Extrait choisi:
NOTE DE SYNTHÈSE
En
France, le code pénal ne prévoit pas le cas particulier des
homicides
commis par les automobilistes. Aux termes de l'article 221-6
du code pénal, ils sont
considérés comme des
homicides involontaires,
et leurs auteurs sont passibles de trois ans
d'emprisonnement ainsi que d'une amende de 45 000 €. En cas de
«
violation manifestement délibérée d'une
obligation particulière de sécurité ou de prudence
imposée par la loi ou le règlement
», les peines
sont alourdies et portées respectivement à cinq ans et à
75 000 €.
En vertu de l'article 221-8, le conducteur condamné pour homicide
involontaire encourt les
peines complémentaires
suivantes :
- suspension du permis de conduire pour une durée maximale de cinq
ans, cette sanction «
pouvant être limitée à
la conduite en dehors de l'activité
professionnelle
» ;
- annulation du permis de conduire, avec interdiction de solliciter la
délivrance d'un nouveau permis pendant cinq ans au plus.
Par ailleurs, le code de la route prévoit que l'homicide involontaire
entraîne, de plein droit, la perte de six points du permis de conduire,
qui en totalise douze.

Consigne 1: D'après la note de synthèse, combien de points du permis de conduire l'homicide involontaire fait-il perdre de plein droit ?
Consigne 2:
Pour chaque affirmation, indiquez si elle concorde avec la note de synthèse, en citant les mots décisifs du texte.
(a) L'auteur d'un homicide involontaire encourt trois ans d'emprisonnement et 45 000 € d'amende.
(b) La suspension du permis de conduire peut durer jusqu'à dix ans.
(c) Le code pénal prévoit un cas particulier pour les homicides commis par les automobilistes.
Appuyez-vous seulement sur la note de synthèse.

Jeu de données:
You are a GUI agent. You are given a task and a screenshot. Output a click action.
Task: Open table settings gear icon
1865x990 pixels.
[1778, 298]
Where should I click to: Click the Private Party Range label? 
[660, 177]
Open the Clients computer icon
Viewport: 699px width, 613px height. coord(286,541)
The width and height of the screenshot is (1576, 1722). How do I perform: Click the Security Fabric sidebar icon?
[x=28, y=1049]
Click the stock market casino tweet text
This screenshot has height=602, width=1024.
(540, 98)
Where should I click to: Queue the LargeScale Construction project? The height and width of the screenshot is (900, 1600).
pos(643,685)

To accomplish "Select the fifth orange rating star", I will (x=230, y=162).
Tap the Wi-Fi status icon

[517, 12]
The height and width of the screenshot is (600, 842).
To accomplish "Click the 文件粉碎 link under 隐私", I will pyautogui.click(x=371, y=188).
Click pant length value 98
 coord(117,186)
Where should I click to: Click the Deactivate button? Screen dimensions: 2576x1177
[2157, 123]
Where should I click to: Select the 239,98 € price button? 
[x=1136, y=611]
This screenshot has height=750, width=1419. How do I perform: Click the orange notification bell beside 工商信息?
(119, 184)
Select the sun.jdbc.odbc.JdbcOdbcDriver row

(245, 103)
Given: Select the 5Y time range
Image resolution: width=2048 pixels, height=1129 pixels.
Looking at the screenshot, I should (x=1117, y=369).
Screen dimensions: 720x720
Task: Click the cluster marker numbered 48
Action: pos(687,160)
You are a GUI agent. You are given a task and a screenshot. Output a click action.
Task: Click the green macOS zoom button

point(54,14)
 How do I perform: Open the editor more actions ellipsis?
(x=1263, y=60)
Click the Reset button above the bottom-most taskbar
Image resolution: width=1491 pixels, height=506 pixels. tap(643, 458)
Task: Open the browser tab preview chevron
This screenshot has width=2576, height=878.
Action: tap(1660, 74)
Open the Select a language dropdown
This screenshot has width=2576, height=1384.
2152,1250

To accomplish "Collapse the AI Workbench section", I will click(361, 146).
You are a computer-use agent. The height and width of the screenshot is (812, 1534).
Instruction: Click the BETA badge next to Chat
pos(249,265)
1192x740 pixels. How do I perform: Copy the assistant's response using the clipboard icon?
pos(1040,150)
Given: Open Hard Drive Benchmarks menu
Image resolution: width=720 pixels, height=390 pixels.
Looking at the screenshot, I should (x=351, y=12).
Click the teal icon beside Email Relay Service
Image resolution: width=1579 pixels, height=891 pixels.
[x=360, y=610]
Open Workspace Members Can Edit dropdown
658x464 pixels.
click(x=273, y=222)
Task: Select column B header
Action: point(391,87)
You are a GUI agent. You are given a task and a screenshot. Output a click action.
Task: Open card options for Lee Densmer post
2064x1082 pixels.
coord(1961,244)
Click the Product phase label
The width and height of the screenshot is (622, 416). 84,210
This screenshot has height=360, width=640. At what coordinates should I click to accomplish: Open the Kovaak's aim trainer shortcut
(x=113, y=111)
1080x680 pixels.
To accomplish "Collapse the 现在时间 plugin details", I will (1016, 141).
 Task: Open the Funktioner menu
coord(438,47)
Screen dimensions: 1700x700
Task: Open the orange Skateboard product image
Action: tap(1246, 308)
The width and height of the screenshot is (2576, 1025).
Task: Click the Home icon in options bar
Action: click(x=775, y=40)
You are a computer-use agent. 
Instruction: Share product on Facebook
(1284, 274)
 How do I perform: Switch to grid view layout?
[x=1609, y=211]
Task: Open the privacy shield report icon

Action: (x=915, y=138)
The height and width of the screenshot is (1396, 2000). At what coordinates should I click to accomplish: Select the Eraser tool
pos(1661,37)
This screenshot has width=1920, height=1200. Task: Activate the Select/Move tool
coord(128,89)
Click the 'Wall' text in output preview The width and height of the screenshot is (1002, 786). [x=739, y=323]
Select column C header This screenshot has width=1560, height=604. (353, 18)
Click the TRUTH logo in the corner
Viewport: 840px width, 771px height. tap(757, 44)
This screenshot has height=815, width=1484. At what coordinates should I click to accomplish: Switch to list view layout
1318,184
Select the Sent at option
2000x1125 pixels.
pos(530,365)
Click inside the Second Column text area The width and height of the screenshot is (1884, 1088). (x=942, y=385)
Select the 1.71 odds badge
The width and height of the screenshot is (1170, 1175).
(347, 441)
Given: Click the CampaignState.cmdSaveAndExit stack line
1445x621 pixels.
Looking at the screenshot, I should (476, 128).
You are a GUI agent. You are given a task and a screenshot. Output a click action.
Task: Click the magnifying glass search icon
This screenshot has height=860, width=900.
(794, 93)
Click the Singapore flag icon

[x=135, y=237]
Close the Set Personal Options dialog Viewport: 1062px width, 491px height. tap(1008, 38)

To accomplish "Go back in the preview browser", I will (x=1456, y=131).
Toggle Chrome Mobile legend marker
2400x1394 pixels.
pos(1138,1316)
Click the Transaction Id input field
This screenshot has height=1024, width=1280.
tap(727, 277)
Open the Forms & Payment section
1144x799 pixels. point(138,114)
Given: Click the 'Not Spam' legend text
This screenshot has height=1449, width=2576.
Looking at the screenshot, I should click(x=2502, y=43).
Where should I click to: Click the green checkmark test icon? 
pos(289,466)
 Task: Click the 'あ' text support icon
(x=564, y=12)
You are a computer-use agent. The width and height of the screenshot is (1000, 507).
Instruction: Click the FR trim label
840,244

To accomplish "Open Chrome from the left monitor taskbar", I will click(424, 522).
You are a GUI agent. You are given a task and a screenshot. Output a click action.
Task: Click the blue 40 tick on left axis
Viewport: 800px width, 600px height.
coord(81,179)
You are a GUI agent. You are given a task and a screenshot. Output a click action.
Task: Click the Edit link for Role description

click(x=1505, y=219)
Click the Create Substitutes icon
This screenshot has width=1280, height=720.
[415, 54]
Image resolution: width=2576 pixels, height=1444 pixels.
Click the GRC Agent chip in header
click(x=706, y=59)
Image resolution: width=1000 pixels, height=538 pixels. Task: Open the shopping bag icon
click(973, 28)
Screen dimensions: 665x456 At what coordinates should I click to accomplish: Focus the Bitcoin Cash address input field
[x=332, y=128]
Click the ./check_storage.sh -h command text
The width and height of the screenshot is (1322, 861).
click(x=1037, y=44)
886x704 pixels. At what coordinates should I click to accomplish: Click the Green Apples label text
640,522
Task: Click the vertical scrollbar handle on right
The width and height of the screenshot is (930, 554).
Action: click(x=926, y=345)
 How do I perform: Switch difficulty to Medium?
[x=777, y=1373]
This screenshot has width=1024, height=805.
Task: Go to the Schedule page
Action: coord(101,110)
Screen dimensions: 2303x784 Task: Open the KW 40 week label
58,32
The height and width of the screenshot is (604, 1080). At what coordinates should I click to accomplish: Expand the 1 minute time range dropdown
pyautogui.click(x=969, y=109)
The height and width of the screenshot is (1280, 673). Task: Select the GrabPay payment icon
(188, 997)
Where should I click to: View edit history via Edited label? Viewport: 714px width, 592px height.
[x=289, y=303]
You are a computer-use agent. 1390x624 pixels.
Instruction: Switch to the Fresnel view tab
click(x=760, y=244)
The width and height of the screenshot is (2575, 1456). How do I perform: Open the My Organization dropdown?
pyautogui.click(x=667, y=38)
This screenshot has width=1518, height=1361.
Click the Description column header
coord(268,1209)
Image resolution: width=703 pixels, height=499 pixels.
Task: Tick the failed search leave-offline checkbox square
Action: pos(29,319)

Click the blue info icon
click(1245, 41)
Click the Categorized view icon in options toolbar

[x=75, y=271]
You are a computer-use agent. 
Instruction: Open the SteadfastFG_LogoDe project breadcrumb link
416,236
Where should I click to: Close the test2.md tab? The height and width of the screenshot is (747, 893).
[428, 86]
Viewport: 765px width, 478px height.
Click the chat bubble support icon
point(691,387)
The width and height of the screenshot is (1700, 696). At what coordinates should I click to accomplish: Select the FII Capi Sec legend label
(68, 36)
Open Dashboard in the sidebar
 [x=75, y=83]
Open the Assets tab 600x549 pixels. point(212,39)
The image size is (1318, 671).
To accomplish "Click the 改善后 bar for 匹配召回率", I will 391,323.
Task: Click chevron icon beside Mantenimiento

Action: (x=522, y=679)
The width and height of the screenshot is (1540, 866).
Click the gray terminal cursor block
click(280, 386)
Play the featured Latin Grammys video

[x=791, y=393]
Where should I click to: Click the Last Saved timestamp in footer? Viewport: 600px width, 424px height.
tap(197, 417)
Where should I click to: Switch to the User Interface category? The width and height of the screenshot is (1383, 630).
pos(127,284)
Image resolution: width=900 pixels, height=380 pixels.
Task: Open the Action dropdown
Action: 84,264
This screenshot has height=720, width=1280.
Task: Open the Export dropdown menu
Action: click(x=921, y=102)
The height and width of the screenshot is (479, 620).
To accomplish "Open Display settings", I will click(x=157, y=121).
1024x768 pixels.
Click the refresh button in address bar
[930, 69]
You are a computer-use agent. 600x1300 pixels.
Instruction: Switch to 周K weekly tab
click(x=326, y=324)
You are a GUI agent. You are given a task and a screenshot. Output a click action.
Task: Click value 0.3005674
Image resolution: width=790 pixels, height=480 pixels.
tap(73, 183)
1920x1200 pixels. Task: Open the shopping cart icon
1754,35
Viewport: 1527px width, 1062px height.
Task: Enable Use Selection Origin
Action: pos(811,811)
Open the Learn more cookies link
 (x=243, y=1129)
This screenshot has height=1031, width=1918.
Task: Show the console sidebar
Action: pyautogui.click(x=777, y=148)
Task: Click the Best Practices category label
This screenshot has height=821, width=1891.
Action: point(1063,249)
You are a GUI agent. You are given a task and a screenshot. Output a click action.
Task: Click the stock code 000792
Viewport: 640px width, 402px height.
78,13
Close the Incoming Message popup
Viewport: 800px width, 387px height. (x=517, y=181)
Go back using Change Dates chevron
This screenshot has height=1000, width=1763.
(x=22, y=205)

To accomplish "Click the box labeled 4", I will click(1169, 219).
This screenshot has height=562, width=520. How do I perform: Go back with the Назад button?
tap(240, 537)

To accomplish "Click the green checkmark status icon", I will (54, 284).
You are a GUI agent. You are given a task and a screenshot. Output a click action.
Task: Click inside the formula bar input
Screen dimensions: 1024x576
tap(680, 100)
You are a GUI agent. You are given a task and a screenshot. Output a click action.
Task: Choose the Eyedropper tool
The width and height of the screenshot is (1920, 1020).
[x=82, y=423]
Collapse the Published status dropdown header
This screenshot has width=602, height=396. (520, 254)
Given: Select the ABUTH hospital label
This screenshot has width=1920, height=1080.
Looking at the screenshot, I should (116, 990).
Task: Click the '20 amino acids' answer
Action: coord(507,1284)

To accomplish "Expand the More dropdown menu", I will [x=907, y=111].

Corrigé complet 1: Six points, sur un permis qui en compte douze.

Corrigé complet 2:
(a) Oui : « passibles de trois ans d'emprisonnement ainsi que d'une amende de 45 000 € ».
(b) Non : « pour une durée maximale de cinq ans ».
(c) Non : « le code pénal ne prévoit pas le cas particulier des homicides commis par les automobilistes ».